:: Фрагмент текста ::
□ □ □

В эти же годы оформляется разделение научно-технической сферы на фундаментальные исследования, с одной стороны, и прикладные исследования и разработки – с другой. По мнению историка науки Дж. Криге, американцы рассматривали такой подход как способ «разделения труда»: США должны были сохранить полный контроль над технологическими разработками, в то время как фундаментально-научные проблемы могли разрабатываться совместно с европейскими союзниками [17]. Таким образом, фундаментальные исследования стали рассматриваться как та часть науки, которая может сохранять открытый, международный характер. Ее базой служили университеты, не подчиненные прямому правительственному контролю, в то время как прикладные исследования и разработки были сосредоточены в частных и правительственных исследовательских центрах, работавших в режиме секретности, который зачастую полностью исключал международное сотрудничество.

□ □ □

:: Строки данных ::
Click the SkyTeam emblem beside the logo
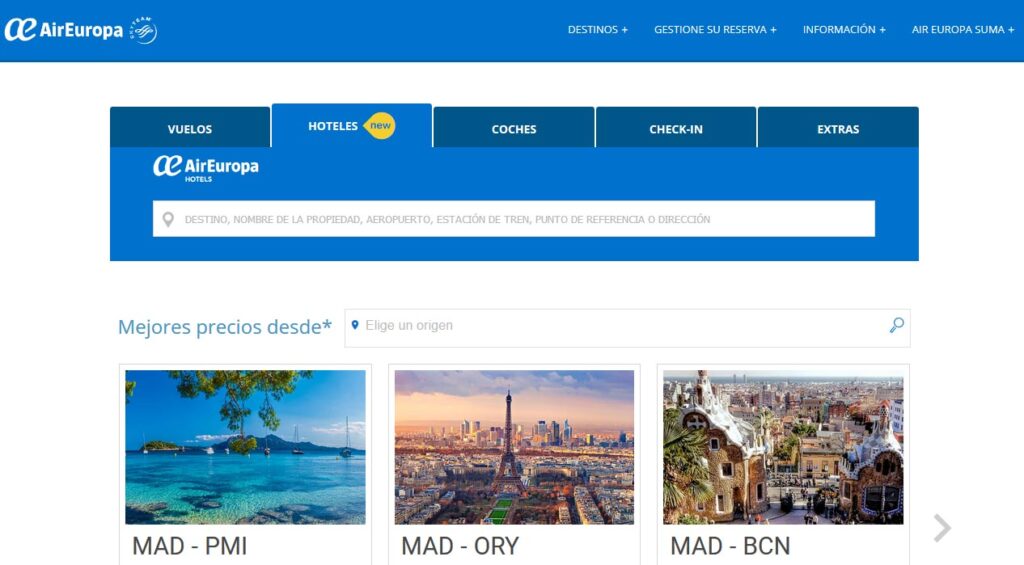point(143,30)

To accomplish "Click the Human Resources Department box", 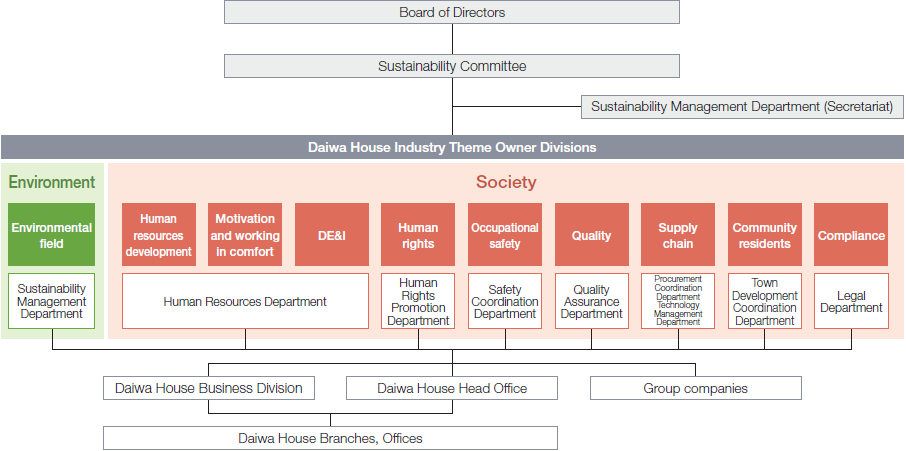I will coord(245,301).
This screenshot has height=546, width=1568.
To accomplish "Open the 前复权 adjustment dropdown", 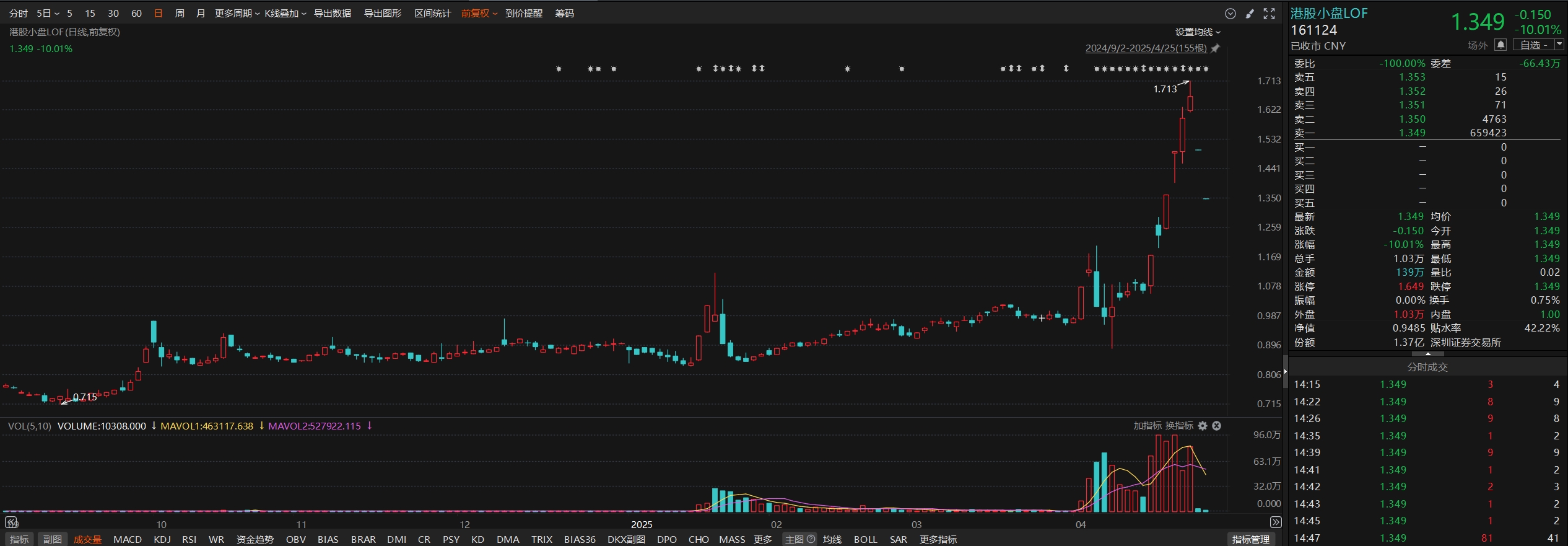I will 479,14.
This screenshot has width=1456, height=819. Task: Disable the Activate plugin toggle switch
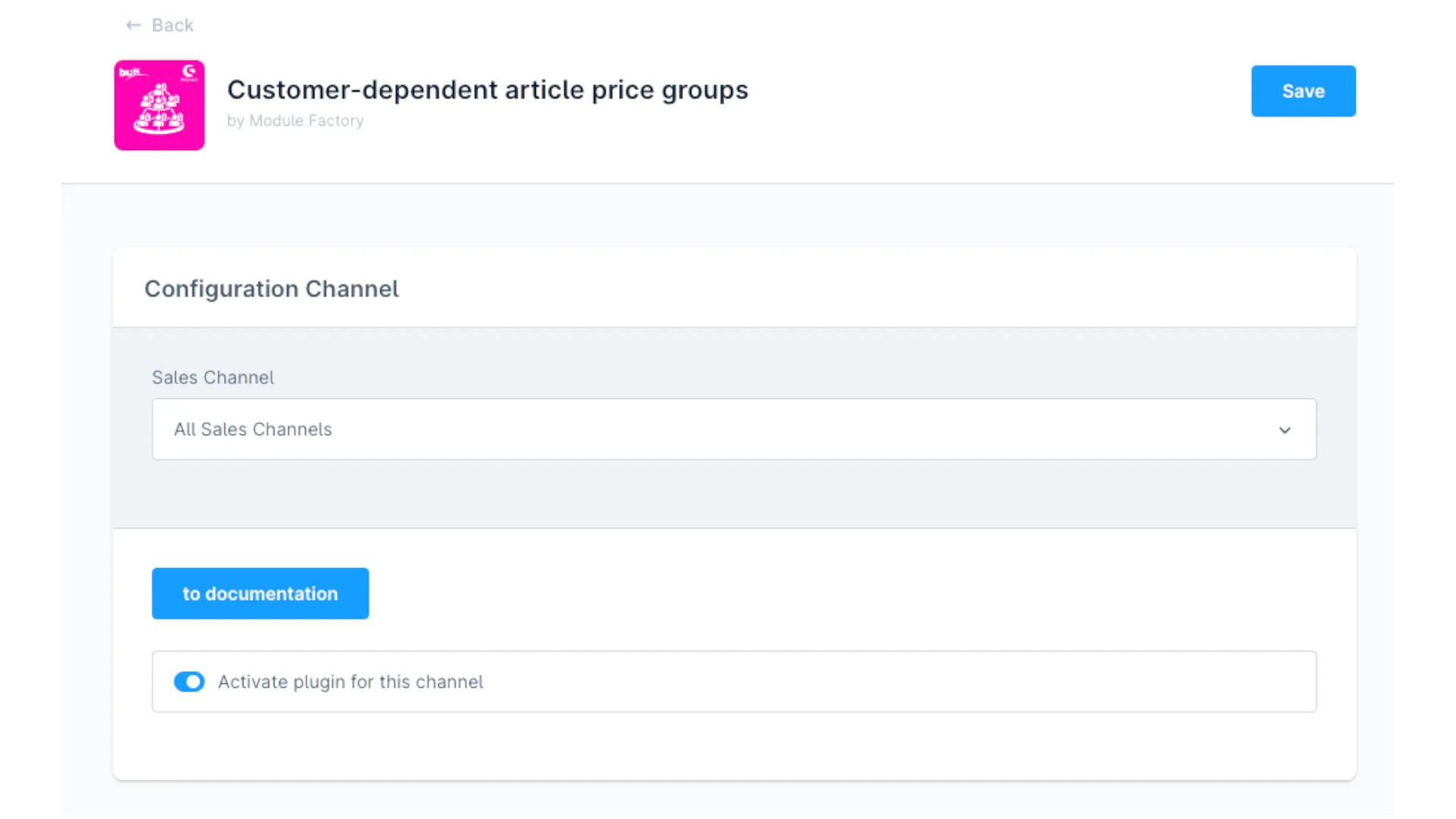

□ □ □

:: Письменное задание ::
Где, согласно фрагменту текста о разделении научно-технической сферы, были сосредоточены прикладные исследования и разработки? Строки никак не связаны с фрагментом текста.

:: Полный ответ ::
В частных и правительственных исследовательских центрах, работавших в режиме секретности.